Keiza menggeleng, “saya belom dapet kesempatan.” Hanya itu yang bisa ia katakan. Tampak dari luar, ia terlihat sudah berteman akrab dengan Radhi dan Avissena. Namun sebenarnya masih ada banyak hal yang gadis itu tidak tahu. Ada jarak yang membuat Keiza enggan bertanya. Yah, mungkin karena belum ketemu saat yang tepat saja. Sampai di titik ini, Keiza berharap waktu bisa memberinya kesempatan. Sejujurnya ia ingin lebih mengenal Radhi dan Avissena, berhubung dua orang itu adalah teman pertamanya.
Menanggapi respon Keiza, Avissena nyengir kecil, “santai aja Za, santai. Pakai aku-kamu juga gue nggak keberatan.”
Sayanya yang berat. Ucap Keiza dalam hati, tetapi ia memilih berkata hal lain. “Radhi belom cerita tentang alasannya keluar dari ekskul basket. Sa—aku nggak bisa bawa topik itu duluan,” lidah Keiza masih terasa kelu ketika ia menyebut kata ganti dirinya dengan ‘aku’.
Avissena menyeruput es kelapanya sebelum berkata, “pelan-pelan nggak apa-apa. Gue sih sebenernya sans dia mau masuk ekskul apa juga. Yang penting… itu emang bener apa yang dia pengen.”
Keiza tertegun. Ia memang belum bisa menangkap, kalau masuk ekskul Jurnalistik itu memang betul-betul hal yang Radhi inginkan. Namun gadis itu menggeleng, mengusir jauh-jauh segala keraguan. Justru karena belum tahu suka atau tidak suka, jadi… apa salahnya dicoba, ya kan?
Kemudian Radhi kembali membawa keripik pisang dan makaroni pedas. Namun sebelum dia duduk di meja ia keburu disenggol seseorang. Keripik itu jatuh ke lantai, sempat akan terinjak orang yang lewat tetapi Radhi gerak cepat, ia menyentak.

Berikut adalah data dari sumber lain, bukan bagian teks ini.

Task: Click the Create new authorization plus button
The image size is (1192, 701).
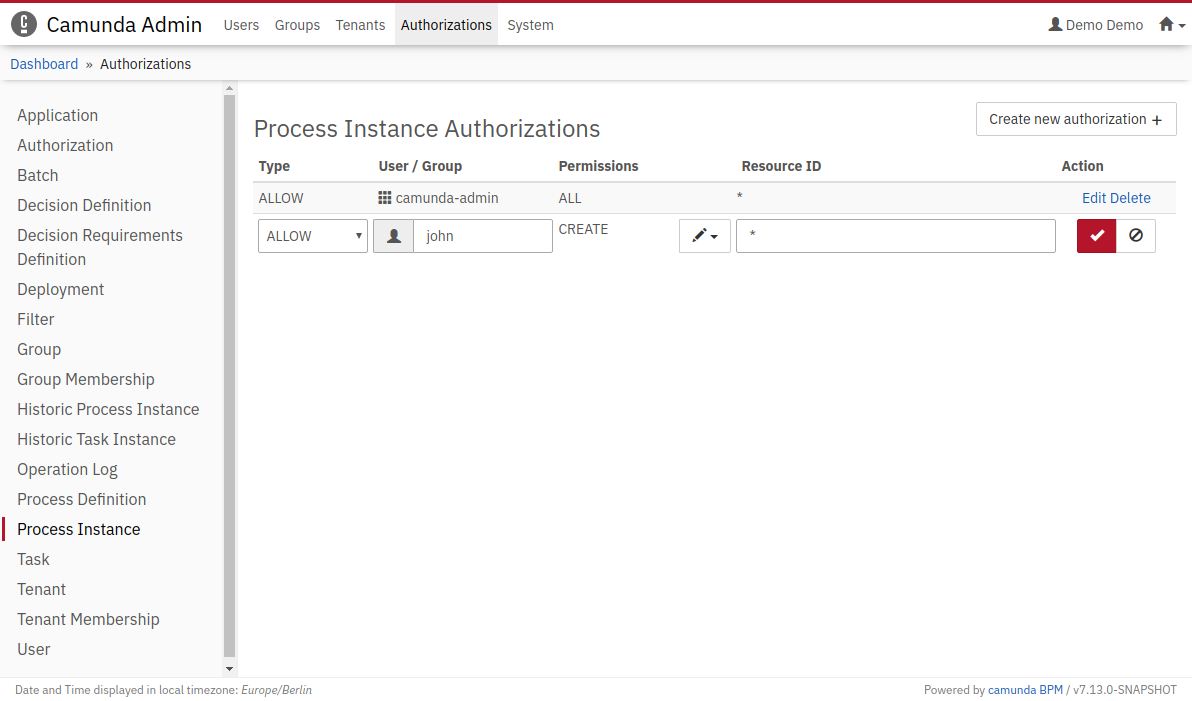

“Jangan lo injek keripik gue!”
Otomatis si anak langsung mundur ketakutan. Sekarang mata Radhi mengikuti orang yang menyenggolnya. Sosok itu menjauh tertelan kerumunan. Ingin mengejar tapi terhalang perutnya yang masih lapar. Akhirnya Radhi hanya mengdengkus, kembali ke meja sembari misuh-misuh.

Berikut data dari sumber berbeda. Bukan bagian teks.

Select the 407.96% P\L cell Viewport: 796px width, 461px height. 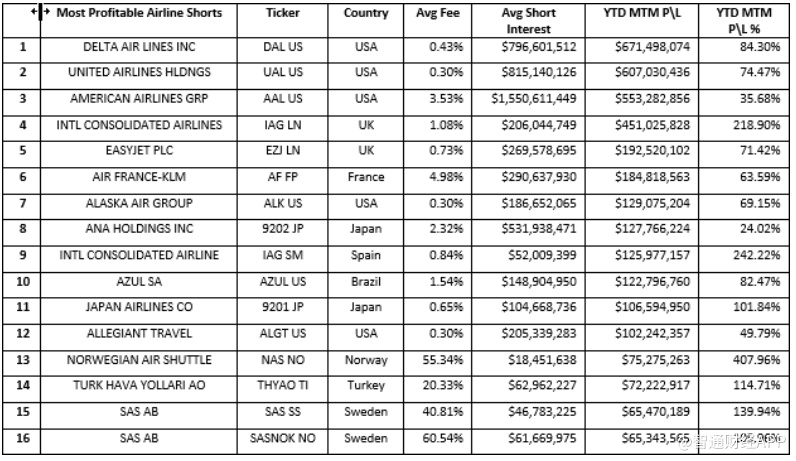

“Apa sih, sukanya nabrak-nabrak! Pada nggak pakai mata apa kalo jalan?!”
“Itu anak kelas dua.” Avissena ternyata juga memperhatikan gerak-gerik orang yang barusan menabrak Radhi.

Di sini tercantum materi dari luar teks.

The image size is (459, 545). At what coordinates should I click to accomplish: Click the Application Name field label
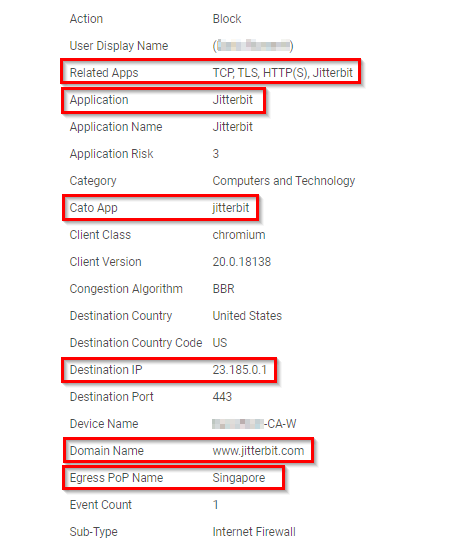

“Pengecut banget beraninya main senggol-senggolan! Kalau mau berantem sini!” Seperti biasa, Radhi membalas dengan emosinya yang setipis tisu. Ditambah makan makaroni pedas, jadi semakin terbakarlah dia.
“Nih, nih, minum es kelapa.” Keiza menyodorkan minuman supaya kepala Radhi mendingin. “Hari ini kita ada pertemuan anak ekskul jurnalis. Jangan sampai amarah bikin kamu jadi nggak semangat.”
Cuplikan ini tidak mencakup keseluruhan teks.